4 Real-time dynamic programming

Real-time dynamic programming (RTDP) is a on-policy, trajectory-sampling version of value-iteration DP. This is DP value iteration, but with the updates distributed according to the on-policy distribution. As such, it is a form of asynchronous DP.

In general, finding an optimal policy with on-policy trajectory-sampling control method (e.g. Sarsa) requires visiting all state action pairs infinitely many times in the limit. This is true for RTDP as well, but there are certain types of problems for which RTDP is guaranteed to find ann optimal partial policy without visiting all states infinitely often. This is an advantage for problems with very large state sets.

5 Decision-time planning

The type of planning we have considered so far is the improvement of a policy or value function based on simulated experience. This is not focussed on interaction with the environment and is called background planning.

An alternative type of planning, decision time planning, is the search (sometimes many actions deep) of possible future trajectories given the current state.

5.1 Heuristic search

In heuristic search, for each state encountered, a large tree of possible continuations is considered. The approximate value function is applied to the leaf nodes and then backed up toward the current state at the root. The backing up within the search tree is just the same as in the expected updates with maxes discussed throughout this book. The backing up stops at the state (action nodes for the current state). Once the backed-up values of these nodes are computed, the best of them is chosen as the current action, and then all backed-up values are discarded.

5.2 Rollout Algorithm

Rollout algorithms are decision-time planning algorithms based on Monte Carlo control applied to simulated trajectories that all begin at the current environment state. Rollout algorithms start in a given state, then estimate the value of the state by averaging simulated returns from that state after following a given policy, called the rollout policy. The action with the highest estimated value is selected and the process is repeated. This is useful when one knows a policy but needs to average over some stochasticity in the environment.

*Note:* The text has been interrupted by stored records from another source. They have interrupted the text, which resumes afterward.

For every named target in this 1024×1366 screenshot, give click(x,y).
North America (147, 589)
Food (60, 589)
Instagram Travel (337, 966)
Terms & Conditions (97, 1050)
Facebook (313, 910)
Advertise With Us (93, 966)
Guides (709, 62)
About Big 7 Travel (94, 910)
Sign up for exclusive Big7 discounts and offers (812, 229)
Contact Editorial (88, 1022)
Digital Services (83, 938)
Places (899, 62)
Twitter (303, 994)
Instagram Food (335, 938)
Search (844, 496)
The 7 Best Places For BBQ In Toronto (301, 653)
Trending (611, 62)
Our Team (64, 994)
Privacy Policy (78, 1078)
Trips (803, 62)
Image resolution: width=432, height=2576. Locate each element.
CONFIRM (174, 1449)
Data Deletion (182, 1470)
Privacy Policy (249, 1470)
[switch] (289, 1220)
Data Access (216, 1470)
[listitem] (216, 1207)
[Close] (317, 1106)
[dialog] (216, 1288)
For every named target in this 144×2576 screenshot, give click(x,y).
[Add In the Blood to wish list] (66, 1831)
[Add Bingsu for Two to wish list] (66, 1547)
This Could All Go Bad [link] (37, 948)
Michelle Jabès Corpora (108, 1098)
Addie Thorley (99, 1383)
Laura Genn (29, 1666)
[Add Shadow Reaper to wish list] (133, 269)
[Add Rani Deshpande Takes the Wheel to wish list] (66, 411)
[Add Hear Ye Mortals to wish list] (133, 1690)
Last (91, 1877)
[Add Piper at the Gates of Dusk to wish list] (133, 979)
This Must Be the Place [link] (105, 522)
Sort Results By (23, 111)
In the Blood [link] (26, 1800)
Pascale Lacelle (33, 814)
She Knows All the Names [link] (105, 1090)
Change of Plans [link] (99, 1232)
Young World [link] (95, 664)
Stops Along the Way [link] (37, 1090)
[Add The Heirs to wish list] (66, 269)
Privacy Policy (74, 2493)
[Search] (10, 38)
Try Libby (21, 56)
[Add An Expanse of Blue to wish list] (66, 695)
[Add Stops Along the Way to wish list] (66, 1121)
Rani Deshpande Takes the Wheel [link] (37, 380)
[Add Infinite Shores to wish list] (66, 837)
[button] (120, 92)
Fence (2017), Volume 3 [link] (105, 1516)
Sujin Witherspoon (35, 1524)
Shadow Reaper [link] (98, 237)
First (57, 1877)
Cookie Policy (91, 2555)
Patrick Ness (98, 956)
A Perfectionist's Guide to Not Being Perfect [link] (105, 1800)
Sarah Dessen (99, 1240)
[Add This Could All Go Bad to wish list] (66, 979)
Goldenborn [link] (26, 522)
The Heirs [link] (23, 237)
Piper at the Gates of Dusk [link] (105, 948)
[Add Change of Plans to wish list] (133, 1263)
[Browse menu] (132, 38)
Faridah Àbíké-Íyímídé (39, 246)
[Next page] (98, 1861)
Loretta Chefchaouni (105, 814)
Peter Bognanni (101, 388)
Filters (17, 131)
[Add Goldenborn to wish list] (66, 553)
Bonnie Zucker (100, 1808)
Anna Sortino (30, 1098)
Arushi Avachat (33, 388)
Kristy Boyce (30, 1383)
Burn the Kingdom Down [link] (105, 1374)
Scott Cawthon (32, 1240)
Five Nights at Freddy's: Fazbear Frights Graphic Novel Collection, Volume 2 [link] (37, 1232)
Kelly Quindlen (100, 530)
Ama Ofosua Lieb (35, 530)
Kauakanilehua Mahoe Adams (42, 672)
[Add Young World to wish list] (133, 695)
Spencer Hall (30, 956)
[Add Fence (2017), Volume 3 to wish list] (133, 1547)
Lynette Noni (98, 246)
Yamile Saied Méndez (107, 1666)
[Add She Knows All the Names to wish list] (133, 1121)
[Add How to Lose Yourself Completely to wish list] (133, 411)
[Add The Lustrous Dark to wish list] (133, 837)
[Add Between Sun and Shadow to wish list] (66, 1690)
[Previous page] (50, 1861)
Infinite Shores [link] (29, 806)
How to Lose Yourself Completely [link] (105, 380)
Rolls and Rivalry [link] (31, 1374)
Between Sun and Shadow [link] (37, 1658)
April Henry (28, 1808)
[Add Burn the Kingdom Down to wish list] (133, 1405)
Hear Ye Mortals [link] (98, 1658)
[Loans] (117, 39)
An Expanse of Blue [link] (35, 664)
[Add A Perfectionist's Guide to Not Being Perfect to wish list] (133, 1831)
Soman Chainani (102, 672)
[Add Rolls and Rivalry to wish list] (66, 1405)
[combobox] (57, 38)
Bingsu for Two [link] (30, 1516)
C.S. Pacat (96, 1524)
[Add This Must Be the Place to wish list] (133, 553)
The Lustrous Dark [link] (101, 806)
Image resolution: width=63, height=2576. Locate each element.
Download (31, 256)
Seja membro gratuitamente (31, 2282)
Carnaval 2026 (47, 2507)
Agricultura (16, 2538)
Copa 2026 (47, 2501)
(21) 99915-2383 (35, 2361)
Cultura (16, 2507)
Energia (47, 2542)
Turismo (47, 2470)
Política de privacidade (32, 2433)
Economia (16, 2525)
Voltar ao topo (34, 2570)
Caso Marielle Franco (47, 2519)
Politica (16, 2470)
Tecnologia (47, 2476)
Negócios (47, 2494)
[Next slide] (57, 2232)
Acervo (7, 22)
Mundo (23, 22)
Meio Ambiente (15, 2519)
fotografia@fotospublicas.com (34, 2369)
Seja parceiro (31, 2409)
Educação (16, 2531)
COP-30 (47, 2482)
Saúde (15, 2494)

5.3 Monte carlo tree search (MCTS)

Monte-Carlo Tree Search (MCTS) is a successful example of decision time planning. It is a rollout algorithm that accumulates value estimates from the Monte Carlo simulations in order to guide the search. A variant of MCTS was used in AlphaGo.

A basic version of MCTS follows the following steps, starting at the current state:

Selection: Starting at the root node, a tree policy based on action-values attached to the edges of the tree (that balances exploration and exploitation) traverses the tree to select a leaf node.
Expansion: On some iterations (depending on the implementation), the tree is expanded from the selected leaf node by adding one of more child nodes reached from the selected node via unexplored actions.
Simulation: From the selected node, or from one if its newly added child nodes (if any), simulation of a complete episode is run with actions selected by the rollout policy. The result is a Monte Carlo trial with actions selected first by the tree policy and beyond the tree by the rollout policy.
Backup: The return generated by the simulated episode is backed up to update, or to initialise, the action values attached to the edges of the tree traversed by the tree policy in this iteration of MCTS. No values are saved for the states and actions visited by the rollout policy beyond the tree.

The figure below illustrates this process. MCTS executes this process iteratively, starting at the current state, until no more time is left or computational resources are exhausted. An action is then taken based on some statistics in the tree (e.g. largest action-value or most visited node). After the environment transitions to a new state, MCTS is run again, sometimes starting with a tree of a single root node representing the new state, but often starting with a tree containing any descendants of this node left over from the tree constructed by the previous execution of MCTS; all the remaining nodes are discarded, along with the action values associated with them.